A mutation in the MLH1 gene, one of the key DNA mismatch repair (MMR) genes, disrupts the normal function of the MMR system. In the case of the young Japanese patient, a novel germline variant (IVS6+2T>C) in MLH1 was discovered. Functional analysis revealed that this specific mutation causes abnormal splicing of MLH1 mRNA, leading to a dysfunctional MLH1 protein. Since MLH1 is crucial for repairing errors during DNA replication, its dysfunction leads to the accumulation of mutations and an increased risk of cancer development, which is characteristic of Lynch syndrome. The loss of MLH1 expression, along with PMS2, was observed via Immunohistochemistry (IHC) testing of the rectal cancer tissue.

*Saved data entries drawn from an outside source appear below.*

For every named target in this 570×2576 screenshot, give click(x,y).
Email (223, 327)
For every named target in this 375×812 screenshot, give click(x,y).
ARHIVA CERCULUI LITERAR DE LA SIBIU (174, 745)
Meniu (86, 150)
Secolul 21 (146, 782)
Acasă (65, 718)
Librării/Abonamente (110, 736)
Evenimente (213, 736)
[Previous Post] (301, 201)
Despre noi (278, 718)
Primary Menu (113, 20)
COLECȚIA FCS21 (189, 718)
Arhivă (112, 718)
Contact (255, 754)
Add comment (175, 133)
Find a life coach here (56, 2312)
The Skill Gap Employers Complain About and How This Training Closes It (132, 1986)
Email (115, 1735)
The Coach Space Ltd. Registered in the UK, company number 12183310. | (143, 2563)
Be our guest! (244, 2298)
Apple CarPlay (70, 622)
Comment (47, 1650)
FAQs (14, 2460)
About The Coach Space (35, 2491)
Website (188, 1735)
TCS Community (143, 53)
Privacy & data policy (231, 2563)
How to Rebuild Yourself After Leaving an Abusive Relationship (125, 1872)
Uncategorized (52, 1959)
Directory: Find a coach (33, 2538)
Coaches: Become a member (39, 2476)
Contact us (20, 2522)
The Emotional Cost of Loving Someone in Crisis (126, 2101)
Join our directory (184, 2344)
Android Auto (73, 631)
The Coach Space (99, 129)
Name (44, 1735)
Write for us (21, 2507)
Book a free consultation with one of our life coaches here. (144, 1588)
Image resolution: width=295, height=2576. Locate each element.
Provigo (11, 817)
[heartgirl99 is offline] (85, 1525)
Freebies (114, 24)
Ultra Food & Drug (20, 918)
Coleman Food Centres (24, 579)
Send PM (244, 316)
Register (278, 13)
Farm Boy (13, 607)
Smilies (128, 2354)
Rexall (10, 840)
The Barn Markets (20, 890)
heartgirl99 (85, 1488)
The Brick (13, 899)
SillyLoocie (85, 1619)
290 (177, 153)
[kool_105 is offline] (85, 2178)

Genetic testing is crucial for diagnosing Lynch syndrome because it identifies mutations in DNA mismatch repair (MMR) genes, such as MLH1, MSH2, MSH6, and PMS2. Identifying a novel genetic variant, like the IVS6+2T>C mutation in MLH1 found in the Japanese patient, expands our understanding of the genetic basis of Lynch syndrome. This discovery confirms the importance of including intronic variants in genetic screening, particularly in patients with early-onset colorectal cancer and a relevant family history. It also highlights the need for continuous updating of genetic databases (like ClinVar, HGMD, and ExAC) and the need for functional analysis to confirm the pathogenicity of these novel variants. Furthermore, it supports the development of personalized surveillance strategies for those carrying such variants.

Besides colorectal cancer, Lynch syndrome increases the risk of endometrial, gastric, ovarian, and other cancers. This broader cancer spectrum is particularly relevant for individuals of Asian descent because they have a higher propensity for developing gastric cancer within the context of Lynch syndrome. Therefore, comprehensive screening and surveillance strategies that include monitoring for these other cancers are essential for managing Lynch syndrome in this population. For example, the patient's paternal grandfather had gastric cancer diagnosed at age 40.

The patient's case presented several red flags that raised suspicion for Lynch syndrome. These included the early-onset of advanced rectal cancer at age 29, the subsequent development of a second tumor in the ascending colon, and distinct histological features of both tumors (mucinous carcinoma in the first and moderate to poor differentiation in the second). The family history of cancer, specifically breast cancer in the patient's paternal aunt and gastric cancer in his paternal grandfather, further strengthened the suspicion. The patient met the revised Bethesda guidelines, which prompted further evaluation. Microsatellite Instability (MSI) testing showed a high frequency of MSI (5 out of 5 markers), and Immunohistochemistry (IHC) revealed a loss of MLH1 and PMS2 expression, ultimately leading to germline DNA analysis and the identification of the novel MLH1 mutation, confirming the diagnosis of Lynch syndrome.